Dakar, Mercredi 10 Novembre 2021 – Barthélémy Dias, Ousmane Sonko et Malick Gakou, trois alliés au sein de la même coalition dans la perspective des élections locales du 23 janvier 2022, ont été arrêtés et conduits au camp Abdou-Diassé.

Les trois opposants ont été interpellés avant d’être remis en liberté, ce mercredi 10 novembre. Le matin même, Barthélémy Dias, par ailleurs candidat à la mairie de Dakar, était convoqué au tribunal selon Jeune Afrique.

Ousmane Sonko, Barthélémy Dias et Malick Gakou, sont tous trois membres d’une même coalition dans la perspective des élections locales du 23 janvier 2022. Selon des proche,  « ils ont été arrêtés après avoir renoncé à se rendre au tribunal de Dakar »,  et conduits au camp Abdou-Diassé

Leur incarcération n’aura cependant duré que quelques heures. À 18h, ils ont été remis en liberté, sans qu’aucune charge ne soit retenue à leur encontre.

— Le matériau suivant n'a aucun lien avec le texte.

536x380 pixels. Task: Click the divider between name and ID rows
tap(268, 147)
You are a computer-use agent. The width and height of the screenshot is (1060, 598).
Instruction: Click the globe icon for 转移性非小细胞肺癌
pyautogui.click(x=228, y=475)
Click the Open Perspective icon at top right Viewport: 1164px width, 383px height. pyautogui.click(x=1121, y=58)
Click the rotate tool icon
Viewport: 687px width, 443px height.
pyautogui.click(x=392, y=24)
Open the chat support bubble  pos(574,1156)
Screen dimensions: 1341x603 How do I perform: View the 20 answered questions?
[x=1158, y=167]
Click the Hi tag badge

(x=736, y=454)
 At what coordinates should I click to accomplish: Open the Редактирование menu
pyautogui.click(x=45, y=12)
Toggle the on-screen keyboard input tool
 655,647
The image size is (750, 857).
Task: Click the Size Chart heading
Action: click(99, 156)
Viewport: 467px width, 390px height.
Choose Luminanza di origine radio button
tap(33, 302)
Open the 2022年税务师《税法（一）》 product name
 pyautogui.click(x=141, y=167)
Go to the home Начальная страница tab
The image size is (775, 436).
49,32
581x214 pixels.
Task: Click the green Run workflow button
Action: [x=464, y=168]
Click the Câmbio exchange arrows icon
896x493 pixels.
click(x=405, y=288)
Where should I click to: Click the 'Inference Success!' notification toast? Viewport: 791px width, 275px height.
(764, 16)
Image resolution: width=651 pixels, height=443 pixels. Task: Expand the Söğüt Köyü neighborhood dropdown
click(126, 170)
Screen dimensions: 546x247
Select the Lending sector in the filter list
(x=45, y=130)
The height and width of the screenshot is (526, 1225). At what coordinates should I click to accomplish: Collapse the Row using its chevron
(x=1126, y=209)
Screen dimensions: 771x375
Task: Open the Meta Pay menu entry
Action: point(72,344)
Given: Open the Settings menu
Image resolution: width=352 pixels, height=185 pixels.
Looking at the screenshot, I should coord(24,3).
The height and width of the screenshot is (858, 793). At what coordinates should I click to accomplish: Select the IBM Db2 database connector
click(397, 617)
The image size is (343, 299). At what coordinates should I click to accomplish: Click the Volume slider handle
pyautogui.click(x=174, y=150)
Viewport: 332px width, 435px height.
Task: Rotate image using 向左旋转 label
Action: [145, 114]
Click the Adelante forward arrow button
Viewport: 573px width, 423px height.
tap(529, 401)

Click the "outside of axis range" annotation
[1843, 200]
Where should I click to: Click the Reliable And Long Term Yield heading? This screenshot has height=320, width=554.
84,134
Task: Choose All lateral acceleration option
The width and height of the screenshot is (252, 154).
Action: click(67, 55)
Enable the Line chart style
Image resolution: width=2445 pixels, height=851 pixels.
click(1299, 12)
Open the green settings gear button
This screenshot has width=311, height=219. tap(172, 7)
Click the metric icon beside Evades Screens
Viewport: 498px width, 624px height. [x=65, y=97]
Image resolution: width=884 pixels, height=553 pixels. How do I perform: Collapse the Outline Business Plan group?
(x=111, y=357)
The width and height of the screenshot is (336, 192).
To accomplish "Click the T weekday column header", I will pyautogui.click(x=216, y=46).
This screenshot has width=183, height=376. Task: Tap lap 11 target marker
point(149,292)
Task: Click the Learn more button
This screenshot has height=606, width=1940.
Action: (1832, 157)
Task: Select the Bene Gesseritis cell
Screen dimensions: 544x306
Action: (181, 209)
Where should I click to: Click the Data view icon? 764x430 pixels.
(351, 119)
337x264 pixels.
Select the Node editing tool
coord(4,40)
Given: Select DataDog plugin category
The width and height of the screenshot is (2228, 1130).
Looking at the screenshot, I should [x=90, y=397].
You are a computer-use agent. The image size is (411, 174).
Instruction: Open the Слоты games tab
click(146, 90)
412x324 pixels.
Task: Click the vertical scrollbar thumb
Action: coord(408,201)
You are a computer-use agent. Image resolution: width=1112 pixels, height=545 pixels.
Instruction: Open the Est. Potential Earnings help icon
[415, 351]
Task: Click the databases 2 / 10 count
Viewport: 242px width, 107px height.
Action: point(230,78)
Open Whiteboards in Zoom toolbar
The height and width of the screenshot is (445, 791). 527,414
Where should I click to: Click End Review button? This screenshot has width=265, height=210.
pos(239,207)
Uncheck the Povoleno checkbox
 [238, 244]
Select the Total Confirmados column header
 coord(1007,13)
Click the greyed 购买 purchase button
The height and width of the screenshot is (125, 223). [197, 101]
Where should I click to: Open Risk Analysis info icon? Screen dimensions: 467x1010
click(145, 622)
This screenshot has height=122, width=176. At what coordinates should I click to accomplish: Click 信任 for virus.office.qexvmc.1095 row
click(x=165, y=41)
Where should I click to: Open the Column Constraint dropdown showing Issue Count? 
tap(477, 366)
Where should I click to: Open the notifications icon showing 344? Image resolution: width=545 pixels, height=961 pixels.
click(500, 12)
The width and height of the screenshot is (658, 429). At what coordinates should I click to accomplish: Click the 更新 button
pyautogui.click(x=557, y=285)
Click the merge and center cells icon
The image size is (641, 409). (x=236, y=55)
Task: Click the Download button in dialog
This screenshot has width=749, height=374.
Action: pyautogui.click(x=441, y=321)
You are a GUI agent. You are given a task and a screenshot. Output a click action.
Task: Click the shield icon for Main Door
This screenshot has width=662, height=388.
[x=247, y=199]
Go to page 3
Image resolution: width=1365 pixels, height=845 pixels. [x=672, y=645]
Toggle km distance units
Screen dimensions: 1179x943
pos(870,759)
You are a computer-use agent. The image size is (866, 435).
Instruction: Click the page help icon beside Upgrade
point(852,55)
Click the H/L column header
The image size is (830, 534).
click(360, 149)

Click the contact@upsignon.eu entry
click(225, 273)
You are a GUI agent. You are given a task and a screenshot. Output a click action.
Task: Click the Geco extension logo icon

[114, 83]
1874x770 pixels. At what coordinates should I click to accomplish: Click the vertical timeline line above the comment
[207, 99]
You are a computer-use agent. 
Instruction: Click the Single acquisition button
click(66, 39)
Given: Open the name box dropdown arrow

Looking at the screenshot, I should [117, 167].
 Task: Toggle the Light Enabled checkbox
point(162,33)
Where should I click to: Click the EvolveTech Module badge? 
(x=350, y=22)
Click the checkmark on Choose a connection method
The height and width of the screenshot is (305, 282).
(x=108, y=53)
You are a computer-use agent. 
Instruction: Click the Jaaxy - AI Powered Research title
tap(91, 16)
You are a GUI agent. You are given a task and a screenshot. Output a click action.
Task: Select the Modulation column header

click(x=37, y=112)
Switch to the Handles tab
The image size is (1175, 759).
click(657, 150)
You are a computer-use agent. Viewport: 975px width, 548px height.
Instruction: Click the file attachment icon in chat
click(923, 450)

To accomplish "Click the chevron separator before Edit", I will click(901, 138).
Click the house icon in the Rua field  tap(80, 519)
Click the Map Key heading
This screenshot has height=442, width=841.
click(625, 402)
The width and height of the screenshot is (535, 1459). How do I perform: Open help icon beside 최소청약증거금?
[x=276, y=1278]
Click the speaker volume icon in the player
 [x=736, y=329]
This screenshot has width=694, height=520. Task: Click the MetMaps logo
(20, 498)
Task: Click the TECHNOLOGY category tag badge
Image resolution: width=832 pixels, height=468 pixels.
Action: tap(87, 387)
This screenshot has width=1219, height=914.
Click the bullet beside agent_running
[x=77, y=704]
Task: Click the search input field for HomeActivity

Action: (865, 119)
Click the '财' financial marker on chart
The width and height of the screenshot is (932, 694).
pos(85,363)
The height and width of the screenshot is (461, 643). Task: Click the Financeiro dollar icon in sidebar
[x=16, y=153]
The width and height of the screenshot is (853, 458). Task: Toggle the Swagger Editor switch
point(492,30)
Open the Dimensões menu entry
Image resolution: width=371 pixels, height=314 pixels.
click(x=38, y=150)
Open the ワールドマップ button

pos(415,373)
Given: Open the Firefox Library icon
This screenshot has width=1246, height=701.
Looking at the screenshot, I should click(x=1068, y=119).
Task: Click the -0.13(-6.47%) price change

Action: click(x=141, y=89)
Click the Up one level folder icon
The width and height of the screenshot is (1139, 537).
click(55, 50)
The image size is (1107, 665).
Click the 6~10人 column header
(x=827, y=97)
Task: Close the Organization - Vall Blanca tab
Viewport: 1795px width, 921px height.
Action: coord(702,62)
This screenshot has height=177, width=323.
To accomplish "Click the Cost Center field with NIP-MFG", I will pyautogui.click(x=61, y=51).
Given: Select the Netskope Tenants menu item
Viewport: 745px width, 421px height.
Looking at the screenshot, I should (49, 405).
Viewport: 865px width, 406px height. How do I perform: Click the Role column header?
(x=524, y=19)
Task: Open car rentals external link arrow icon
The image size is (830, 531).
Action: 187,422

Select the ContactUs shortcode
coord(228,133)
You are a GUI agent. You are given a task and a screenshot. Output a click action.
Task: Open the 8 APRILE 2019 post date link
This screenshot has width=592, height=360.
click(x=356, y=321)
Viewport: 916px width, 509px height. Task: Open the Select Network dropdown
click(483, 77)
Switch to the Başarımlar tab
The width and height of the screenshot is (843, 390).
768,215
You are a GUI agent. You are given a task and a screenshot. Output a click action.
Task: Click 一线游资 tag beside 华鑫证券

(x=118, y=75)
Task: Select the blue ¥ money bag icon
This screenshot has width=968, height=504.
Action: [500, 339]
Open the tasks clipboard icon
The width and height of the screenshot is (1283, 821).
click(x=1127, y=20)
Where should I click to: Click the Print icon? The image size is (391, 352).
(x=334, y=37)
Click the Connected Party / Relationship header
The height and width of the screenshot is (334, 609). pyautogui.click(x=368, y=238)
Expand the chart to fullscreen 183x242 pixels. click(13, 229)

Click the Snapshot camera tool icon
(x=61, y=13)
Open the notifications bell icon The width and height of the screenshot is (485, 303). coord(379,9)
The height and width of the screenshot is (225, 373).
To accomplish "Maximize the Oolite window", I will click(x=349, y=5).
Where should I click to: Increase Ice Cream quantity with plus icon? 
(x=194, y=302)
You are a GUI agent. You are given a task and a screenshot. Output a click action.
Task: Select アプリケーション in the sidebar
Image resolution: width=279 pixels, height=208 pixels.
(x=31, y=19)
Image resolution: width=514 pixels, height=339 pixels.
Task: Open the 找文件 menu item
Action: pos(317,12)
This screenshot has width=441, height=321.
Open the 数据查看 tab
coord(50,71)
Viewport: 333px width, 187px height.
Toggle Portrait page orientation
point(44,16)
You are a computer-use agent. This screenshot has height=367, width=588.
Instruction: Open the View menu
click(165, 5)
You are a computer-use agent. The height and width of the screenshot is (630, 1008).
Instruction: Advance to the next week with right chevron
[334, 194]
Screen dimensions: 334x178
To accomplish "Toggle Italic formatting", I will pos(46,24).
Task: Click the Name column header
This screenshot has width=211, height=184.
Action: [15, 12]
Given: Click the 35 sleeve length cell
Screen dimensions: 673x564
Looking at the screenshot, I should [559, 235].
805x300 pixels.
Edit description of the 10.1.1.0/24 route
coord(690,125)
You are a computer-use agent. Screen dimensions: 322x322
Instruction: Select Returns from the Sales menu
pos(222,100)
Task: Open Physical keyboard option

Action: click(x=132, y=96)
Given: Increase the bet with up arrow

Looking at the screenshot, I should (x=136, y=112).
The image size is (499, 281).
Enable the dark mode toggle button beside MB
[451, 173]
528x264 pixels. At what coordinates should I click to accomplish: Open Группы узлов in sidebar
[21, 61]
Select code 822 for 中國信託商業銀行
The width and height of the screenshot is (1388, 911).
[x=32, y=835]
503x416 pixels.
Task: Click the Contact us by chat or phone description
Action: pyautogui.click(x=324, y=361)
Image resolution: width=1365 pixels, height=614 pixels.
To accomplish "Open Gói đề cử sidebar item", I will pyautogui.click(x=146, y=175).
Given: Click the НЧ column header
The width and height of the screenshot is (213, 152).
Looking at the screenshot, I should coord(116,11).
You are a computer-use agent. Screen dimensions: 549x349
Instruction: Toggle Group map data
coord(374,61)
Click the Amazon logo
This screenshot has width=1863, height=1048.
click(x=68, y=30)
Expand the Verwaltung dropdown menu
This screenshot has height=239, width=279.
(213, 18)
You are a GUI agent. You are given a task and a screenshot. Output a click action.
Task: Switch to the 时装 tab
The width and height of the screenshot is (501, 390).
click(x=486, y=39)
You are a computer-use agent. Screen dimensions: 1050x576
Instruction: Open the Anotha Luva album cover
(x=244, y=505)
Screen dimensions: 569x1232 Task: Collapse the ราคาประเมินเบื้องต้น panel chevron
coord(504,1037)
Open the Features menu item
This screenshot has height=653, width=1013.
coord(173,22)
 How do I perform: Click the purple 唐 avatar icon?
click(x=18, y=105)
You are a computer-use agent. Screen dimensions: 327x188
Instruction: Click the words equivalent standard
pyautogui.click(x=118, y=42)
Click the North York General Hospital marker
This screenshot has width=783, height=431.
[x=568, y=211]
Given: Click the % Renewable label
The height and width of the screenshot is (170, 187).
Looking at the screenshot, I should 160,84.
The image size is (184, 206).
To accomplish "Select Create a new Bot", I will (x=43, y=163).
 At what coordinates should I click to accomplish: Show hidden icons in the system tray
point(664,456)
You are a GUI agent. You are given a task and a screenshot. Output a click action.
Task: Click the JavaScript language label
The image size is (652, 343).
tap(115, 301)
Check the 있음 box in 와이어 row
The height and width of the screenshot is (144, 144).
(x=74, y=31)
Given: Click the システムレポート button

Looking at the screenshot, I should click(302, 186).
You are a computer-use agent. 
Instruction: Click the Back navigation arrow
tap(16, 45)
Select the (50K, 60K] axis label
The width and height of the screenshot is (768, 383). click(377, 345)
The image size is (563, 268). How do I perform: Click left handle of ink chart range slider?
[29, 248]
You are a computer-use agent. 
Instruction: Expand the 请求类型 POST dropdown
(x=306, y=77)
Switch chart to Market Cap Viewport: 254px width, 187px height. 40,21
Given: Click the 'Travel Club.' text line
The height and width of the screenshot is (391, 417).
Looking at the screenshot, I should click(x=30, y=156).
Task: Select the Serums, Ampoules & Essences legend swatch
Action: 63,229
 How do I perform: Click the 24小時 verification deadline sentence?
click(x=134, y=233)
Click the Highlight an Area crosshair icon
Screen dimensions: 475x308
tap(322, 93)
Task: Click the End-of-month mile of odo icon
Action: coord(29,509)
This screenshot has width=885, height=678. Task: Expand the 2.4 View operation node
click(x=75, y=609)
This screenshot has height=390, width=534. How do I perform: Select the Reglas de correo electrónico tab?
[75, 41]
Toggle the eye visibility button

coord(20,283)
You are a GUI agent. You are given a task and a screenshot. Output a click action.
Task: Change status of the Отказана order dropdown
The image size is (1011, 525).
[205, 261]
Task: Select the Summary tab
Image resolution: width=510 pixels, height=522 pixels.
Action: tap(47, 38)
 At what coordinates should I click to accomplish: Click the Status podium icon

Alors que, depuis plusieurs jours, Barthélémy Dias et ses alliés appelaient à la mobilisation, le candidat à la mairie de Dakar ne s’est pas présenté à l’audience à laquelle il était convoqué et qui s’est tenue vers 9h30 du matin. Au bout d’une dizaine de minutes, l’affaire a été renvoyée au 1er décembre par le juge.